> _Exercise prompt_: Output the records again verbatim.

Stored items:
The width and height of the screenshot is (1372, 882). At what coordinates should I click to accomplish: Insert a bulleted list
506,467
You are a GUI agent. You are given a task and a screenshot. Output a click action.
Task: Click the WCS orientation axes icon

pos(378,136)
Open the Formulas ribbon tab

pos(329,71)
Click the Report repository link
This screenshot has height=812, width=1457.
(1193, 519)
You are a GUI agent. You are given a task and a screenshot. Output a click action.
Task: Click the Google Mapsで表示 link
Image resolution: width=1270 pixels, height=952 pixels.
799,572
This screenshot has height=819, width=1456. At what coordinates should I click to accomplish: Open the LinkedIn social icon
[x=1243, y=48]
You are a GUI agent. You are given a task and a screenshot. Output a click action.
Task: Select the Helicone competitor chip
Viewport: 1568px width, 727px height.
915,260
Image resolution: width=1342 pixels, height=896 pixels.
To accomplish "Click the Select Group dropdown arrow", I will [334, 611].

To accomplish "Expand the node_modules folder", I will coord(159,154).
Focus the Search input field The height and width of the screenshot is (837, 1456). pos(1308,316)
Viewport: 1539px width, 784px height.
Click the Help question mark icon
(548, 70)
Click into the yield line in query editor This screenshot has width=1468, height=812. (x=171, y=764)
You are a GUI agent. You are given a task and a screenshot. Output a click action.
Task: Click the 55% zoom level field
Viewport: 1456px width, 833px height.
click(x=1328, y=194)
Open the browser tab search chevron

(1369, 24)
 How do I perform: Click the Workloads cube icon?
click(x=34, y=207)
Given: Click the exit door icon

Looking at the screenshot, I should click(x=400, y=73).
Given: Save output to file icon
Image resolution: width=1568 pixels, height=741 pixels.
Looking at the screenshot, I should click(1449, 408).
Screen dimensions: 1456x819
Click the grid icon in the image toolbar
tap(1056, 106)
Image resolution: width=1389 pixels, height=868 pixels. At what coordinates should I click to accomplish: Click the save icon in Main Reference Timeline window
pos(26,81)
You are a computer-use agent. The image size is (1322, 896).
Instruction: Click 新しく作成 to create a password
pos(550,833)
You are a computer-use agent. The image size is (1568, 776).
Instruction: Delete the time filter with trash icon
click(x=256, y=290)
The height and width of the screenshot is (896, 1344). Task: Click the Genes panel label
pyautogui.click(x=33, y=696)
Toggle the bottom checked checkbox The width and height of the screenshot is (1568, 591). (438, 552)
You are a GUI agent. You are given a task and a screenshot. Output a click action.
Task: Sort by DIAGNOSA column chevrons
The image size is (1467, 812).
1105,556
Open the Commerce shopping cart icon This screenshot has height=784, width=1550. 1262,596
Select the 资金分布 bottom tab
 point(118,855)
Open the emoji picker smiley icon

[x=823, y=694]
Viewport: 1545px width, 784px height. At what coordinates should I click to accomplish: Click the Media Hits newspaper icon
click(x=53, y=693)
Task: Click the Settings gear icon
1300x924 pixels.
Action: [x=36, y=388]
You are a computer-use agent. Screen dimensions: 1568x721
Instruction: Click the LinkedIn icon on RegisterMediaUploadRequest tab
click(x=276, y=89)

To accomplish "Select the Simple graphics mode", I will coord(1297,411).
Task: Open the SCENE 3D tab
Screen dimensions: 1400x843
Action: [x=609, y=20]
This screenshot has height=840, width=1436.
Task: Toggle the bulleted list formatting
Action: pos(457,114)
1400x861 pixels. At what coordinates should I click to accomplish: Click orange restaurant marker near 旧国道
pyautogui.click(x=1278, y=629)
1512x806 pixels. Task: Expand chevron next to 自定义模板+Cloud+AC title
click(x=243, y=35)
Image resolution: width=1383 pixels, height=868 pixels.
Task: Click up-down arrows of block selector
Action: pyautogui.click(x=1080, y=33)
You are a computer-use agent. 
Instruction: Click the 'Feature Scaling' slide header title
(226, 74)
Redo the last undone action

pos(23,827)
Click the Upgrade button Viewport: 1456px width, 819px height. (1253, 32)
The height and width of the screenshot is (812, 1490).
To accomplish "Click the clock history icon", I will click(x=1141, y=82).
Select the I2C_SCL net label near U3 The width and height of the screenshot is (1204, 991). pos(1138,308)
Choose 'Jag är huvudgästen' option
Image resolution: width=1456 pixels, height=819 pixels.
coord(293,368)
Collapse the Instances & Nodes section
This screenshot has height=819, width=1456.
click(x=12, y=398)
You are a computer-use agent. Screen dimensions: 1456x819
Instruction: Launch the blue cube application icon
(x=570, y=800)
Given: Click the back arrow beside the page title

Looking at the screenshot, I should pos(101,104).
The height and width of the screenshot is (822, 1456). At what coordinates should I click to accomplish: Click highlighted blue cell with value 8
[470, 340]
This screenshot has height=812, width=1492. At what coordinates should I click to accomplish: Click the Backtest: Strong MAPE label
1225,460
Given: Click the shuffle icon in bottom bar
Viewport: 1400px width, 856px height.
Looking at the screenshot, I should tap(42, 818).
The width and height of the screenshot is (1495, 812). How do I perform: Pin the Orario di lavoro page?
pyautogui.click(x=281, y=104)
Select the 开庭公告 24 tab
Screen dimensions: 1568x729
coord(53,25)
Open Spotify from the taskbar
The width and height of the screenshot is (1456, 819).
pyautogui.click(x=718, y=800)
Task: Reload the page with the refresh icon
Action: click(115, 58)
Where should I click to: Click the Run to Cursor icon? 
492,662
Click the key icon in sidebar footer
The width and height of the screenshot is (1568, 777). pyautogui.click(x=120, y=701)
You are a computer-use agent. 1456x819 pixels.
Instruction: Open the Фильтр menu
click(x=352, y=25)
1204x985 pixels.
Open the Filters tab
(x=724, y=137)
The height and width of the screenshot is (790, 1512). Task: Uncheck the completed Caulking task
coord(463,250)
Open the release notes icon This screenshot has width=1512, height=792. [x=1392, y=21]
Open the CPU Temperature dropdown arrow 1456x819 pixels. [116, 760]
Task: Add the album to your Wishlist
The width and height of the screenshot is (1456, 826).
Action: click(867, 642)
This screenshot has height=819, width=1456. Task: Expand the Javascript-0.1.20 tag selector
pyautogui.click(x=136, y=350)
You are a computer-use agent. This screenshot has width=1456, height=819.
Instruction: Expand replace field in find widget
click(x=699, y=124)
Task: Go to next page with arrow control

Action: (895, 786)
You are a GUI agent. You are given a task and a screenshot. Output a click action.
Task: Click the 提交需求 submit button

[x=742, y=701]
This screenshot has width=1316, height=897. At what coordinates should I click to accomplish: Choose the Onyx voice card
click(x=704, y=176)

> _Output of the exercise_:
The width and height of the screenshot is (1372, 882). At what coordinates should I click to accomplish: Insert a bulleted list
506,467
You are a GUI agent. You are given a task and a screenshot. Output a click action.
Task: Click the WCS orientation axes icon

pos(378,136)
Open the Formulas ribbon tab

pos(329,71)
Click the Report repository link
This screenshot has height=812, width=1457.
(1193, 519)
You are a GUI agent. You are given a task and a screenshot. Output a click action.
Task: Click the Google Mapsで表示 link
Image resolution: width=1270 pixels, height=952 pixels.
799,572
This screenshot has height=819, width=1456. At what coordinates should I click to accomplish: Open the LinkedIn social icon
[x=1243, y=48]
You are a GUI agent. You are given a task and a screenshot. Output a click action.
Task: Select the Helicone competitor chip
Viewport: 1568px width, 727px height.
915,260
Image resolution: width=1342 pixels, height=896 pixels.
To accomplish "Click the Select Group dropdown arrow", I will [334, 611].

To accomplish "Expand the node_modules folder", I will coord(159,154).
Focus the Search input field The height and width of the screenshot is (837, 1456). pos(1308,316)
Viewport: 1539px width, 784px height.
Click the Help question mark icon
(548, 70)
Click into the yield line in query editor This screenshot has width=1468, height=812. (x=171, y=764)
You are a GUI agent. You are given a task and a screenshot. Output a click action.
Task: Click the 55% zoom level field
Viewport: 1456px width, 833px height.
click(x=1328, y=194)
Open the browser tab search chevron

(1369, 24)
 How do I perform: Click the Workloads cube icon?
click(x=34, y=207)
Given: Click the exit door icon

Looking at the screenshot, I should click(x=400, y=73).
Given: Save output to file icon
Image resolution: width=1568 pixels, height=741 pixels.
Looking at the screenshot, I should click(1449, 408).
Screen dimensions: 1456x819
Click the grid icon in the image toolbar
tap(1056, 106)
Image resolution: width=1389 pixels, height=868 pixels. At what coordinates should I click to accomplish: Click the save icon in Main Reference Timeline window
pos(26,81)
You are a computer-use agent. The image size is (1322, 896).
Instruction: Click 新しく作成 to create a password
pos(550,833)
You are a computer-use agent. The image size is (1568, 776).
Instruction: Delete the time filter with trash icon
click(x=256, y=290)
The height and width of the screenshot is (896, 1344). Task: Click the Genes panel label
pyautogui.click(x=33, y=696)
Toggle the bottom checked checkbox The width and height of the screenshot is (1568, 591). (438, 552)
You are a GUI agent. You are given a task and a screenshot. Output a click action.
Task: Sort by DIAGNOSA column chevrons
The image size is (1467, 812).
1105,556
Open the Commerce shopping cart icon This screenshot has height=784, width=1550. 1262,596
Select the 资金分布 bottom tab
 point(118,855)
Open the emoji picker smiley icon

[x=823, y=694]
Viewport: 1545px width, 784px height. At what coordinates should I click to accomplish: Click the Media Hits newspaper icon
click(x=53, y=693)
Task: Click the Settings gear icon
1300x924 pixels.
Action: [x=36, y=388]
You are a computer-use agent. Screen dimensions: 1568x721
Instruction: Click the LinkedIn icon on RegisterMediaUploadRequest tab
click(x=276, y=89)

To accomplish "Select the Simple graphics mode", I will coord(1297,411).
Task: Open the SCENE 3D tab
Screen dimensions: 1400x843
Action: [x=609, y=20]
This screenshot has height=840, width=1436.
Task: Toggle the bulleted list formatting
Action: pos(457,114)
1400x861 pixels. At what coordinates should I click to accomplish: Click orange restaurant marker near 旧国道
pyautogui.click(x=1278, y=629)
1512x806 pixels. Task: Expand chevron next to 自定义模板+Cloud+AC title
click(x=243, y=35)
Image resolution: width=1383 pixels, height=868 pixels.
Task: Click up-down arrows of block selector
Action: pyautogui.click(x=1080, y=33)
You are a computer-use agent. 
Instruction: Click the 'Feature Scaling' slide header title
(226, 74)
Redo the last undone action

pos(23,827)
Click the Upgrade button Viewport: 1456px width, 819px height. (1253, 32)
The height and width of the screenshot is (812, 1490).
To accomplish "Click the clock history icon", I will click(x=1141, y=82).
Select the I2C_SCL net label near U3 The width and height of the screenshot is (1204, 991). pos(1138,308)
Choose 'Jag är huvudgästen' option
Image resolution: width=1456 pixels, height=819 pixels.
coord(293,368)
Collapse the Instances & Nodes section
This screenshot has height=819, width=1456.
click(x=12, y=398)
You are a computer-use agent. Screen dimensions: 1456x819
Instruction: Launch the blue cube application icon
(x=570, y=800)
Given: Click the back arrow beside the page title

Looking at the screenshot, I should pos(101,104).
The height and width of the screenshot is (822, 1456). At what coordinates should I click to accomplish: Click highlighted blue cell with value 8
[470, 340]
This screenshot has height=812, width=1492. At what coordinates should I click to accomplish: Click the Backtest: Strong MAPE label
1225,460
Given: Click the shuffle icon in bottom bar
Viewport: 1400px width, 856px height.
Looking at the screenshot, I should tap(42, 818).
The width and height of the screenshot is (1495, 812). How do I perform: Pin the Orario di lavoro page?
pyautogui.click(x=281, y=104)
Select the 开庭公告 24 tab
Screen dimensions: 1568x729
coord(53,25)
Open Spotify from the taskbar
The width and height of the screenshot is (1456, 819).
pyautogui.click(x=718, y=800)
Task: Reload the page with the refresh icon
Action: click(115, 58)
Where should I click to: Click the Run to Cursor icon? 
492,662
Click the key icon in sidebar footer
The width and height of the screenshot is (1568, 777). pyautogui.click(x=120, y=701)
You are a computer-use agent. 1456x819 pixels.
Instruction: Open the Фильтр menu
click(x=352, y=25)
1204x985 pixels.
Open the Filters tab
(x=724, y=137)
The height and width of the screenshot is (790, 1512). Task: Uncheck the completed Caulking task
coord(463,250)
Open the release notes icon This screenshot has width=1512, height=792. [x=1392, y=21]
Open the CPU Temperature dropdown arrow 1456x819 pixels. [116, 760]
Task: Add the album to your Wishlist
The width and height of the screenshot is (1456, 826).
Action: click(867, 642)
This screenshot has height=819, width=1456. Task: Expand the Javascript-0.1.20 tag selector
pyautogui.click(x=136, y=350)
You are a computer-use agent. This screenshot has width=1456, height=819.
Instruction: Expand replace field in find widget
click(x=699, y=124)
Task: Go to next page with arrow control

Action: (895, 786)
You are a GUI agent. You are given a task and a screenshot. Output a click action.
Task: Click the 提交需求 submit button

[x=742, y=701]
This screenshot has width=1316, height=897. At what coordinates should I click to accomplish: Choose the Onyx voice card
click(x=704, y=176)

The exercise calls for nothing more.